- 課題一覧
• 1. 本文の「ここの住民は近くの緑ヶ丘団地」から「供出来たのではないだろうか。」まで（末尾の語句を含む）を、「赤ちゃん」を「乳児」に置き換えて書き出してください。
• 2. 本文のうち「緑ヶ丘地区放射線対策委員長の」で始まる段落を、主要な事実を残して箇条書きにまとめてください。

- 本文
ここの住民は近くの緑ヶ丘団地との交流が盛んだ。仮設自治会長の北崎一六さんによると、幼稚園や学校とも触れ合いがあるそうだ。高齢者が多いというこの仮設は建設が決まっていた緑ヶ丘二小の予定地だったために土地は市の管轄。集会所前の公衆電話はすぐに設けられたが、郵便ポストは市の土地という理由から許認可が複雑。自動販売機の設置には半年ほどかかったそうだ。

住宅内を巡回する北崎さんを見て2人は「自治会長が全体を把握しているから、仮設がまとまっている」と感想を述べた。会長が富岡町の歌を唄った際には、故郷を誇りに思う気持ちが言葉を超えて伝わり、記者は被災地取材で初めて涙を流したと言う。談話室では女性たちの「ちぎり絵教室」が行われていた。

緑ヶ丘地区放射線対策委員長の新妻久雄さんが、地区の環境放射線量マップを見せてくれた。周辺は市内でも線量が比較的低い地域だが、地上1mのほか幼児にも配慮して50cmの地点も測定する。年間1mSv以下を目標とすると0.23μSv/h以上の区域が除染対象となるが、1年前には9カ所あった対象地が24年12月には全て見られなくなった。

こうした経緯もあってか、仮設では3人の赤ちゃんが誕生した。結婚して県外で生活していた妊婦が、仮設にいる母親のもとに里帰りして出産した例もあるという。何かと暗い話が先行する福島だが、海外にも正しく明るい話題が提供出来たのではないだろうか。

- 参考資料

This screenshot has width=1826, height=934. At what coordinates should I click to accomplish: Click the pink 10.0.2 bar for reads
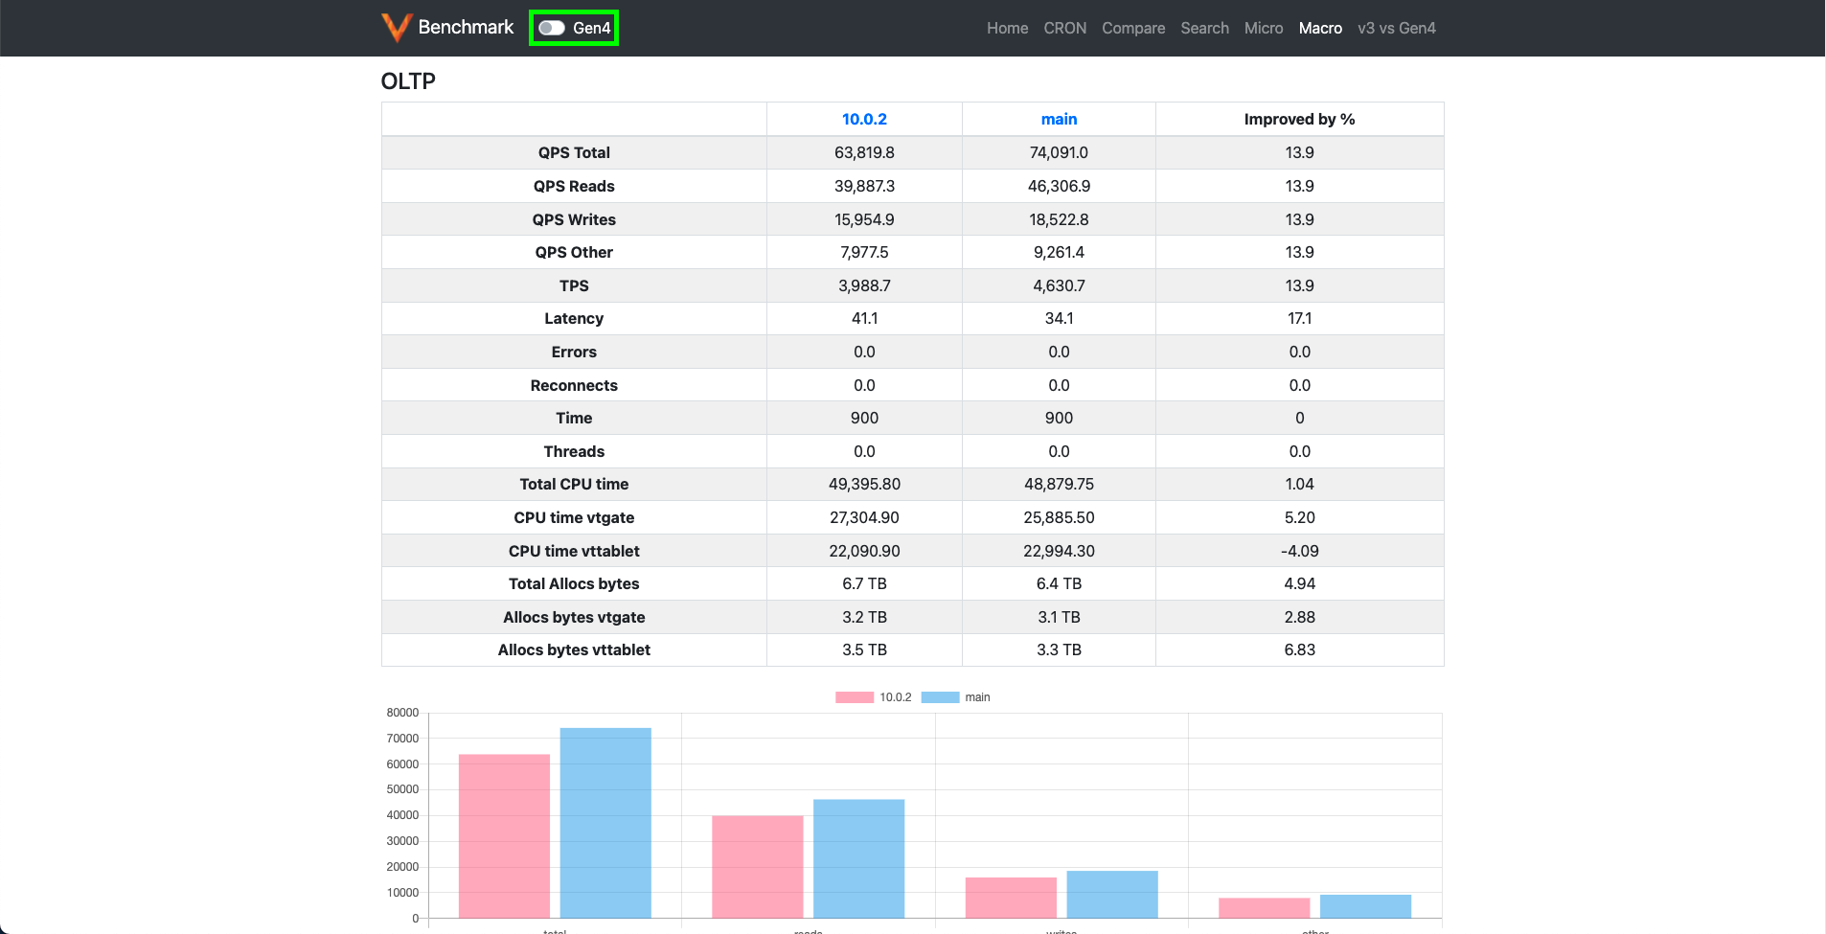pyautogui.click(x=757, y=867)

- 解答例
• 1.
ここの住民は近くの緑ヶ丘団地との交流が盛んだ。仮設自治会長の北崎一六さんによると、幼稚園や学校とも触れ合いがあるそうだ。高齢者が多いというこの仮設は建設が決まっていた緑ヶ丘二小の予定地だったために土地は市の管轄。集会所前の公衆電話はすぐに設けられたが、郵便ポストは市の土地という理由から許認可が複雑。自動販売機の設置には半年ほどかかったそうだ。

住宅内を巡回する北崎さんを見て2人は「自治会長が全体を把握しているから、仮設がまとまっている」と感想を述べた。会長が富岡町の歌を唄った際には、故郷を誇りに思う気持ちが言葉を超えて伝わり、記者は被災地取材で初めて涙を流したと言う。談話室では女性たちの「ちぎり絵教室」が行われていた。

緑ヶ丘地区放射線対策委員長の新妻久雄さんが、地区の環境放射線量マップを見せてくれた。周辺は市内でも線量が比較的低い地域だが、地上1mのほか幼児にも配慮して50cmの地点も測定する。年間1mSv以下を目標とすると0.23μSv/h以上の区域が除染対象となるが、1年前には9カ所あった対象地が24年12月には全て見られなくなった。

こうした経緯もあってか、仮設では3人の乳児が誕生した。結婚して県外で生活していた妊婦が、仮設にいる母親のもとに里帰りして出産した例もあるという。何かと暗い話が先行する福島だが、海外にも正しく明るい話題が提供出来たのではないだろうか。

• 2.
・緑ヶ丘地区放射線対策委員長の新妻久雄さんが、地区の環境放射線量マップを見せた。
・周辺は市内でも線量が比較的低い地域である。
・地上1mに加え、幼児に配慮して50cmの地点でも測定している。
・年間1mSv以下を目標とすると、0.23μSv/h以上の区域が除染対象となる。
・1年前に9カ所あった対象地は、24年12月には全て見られなくなった。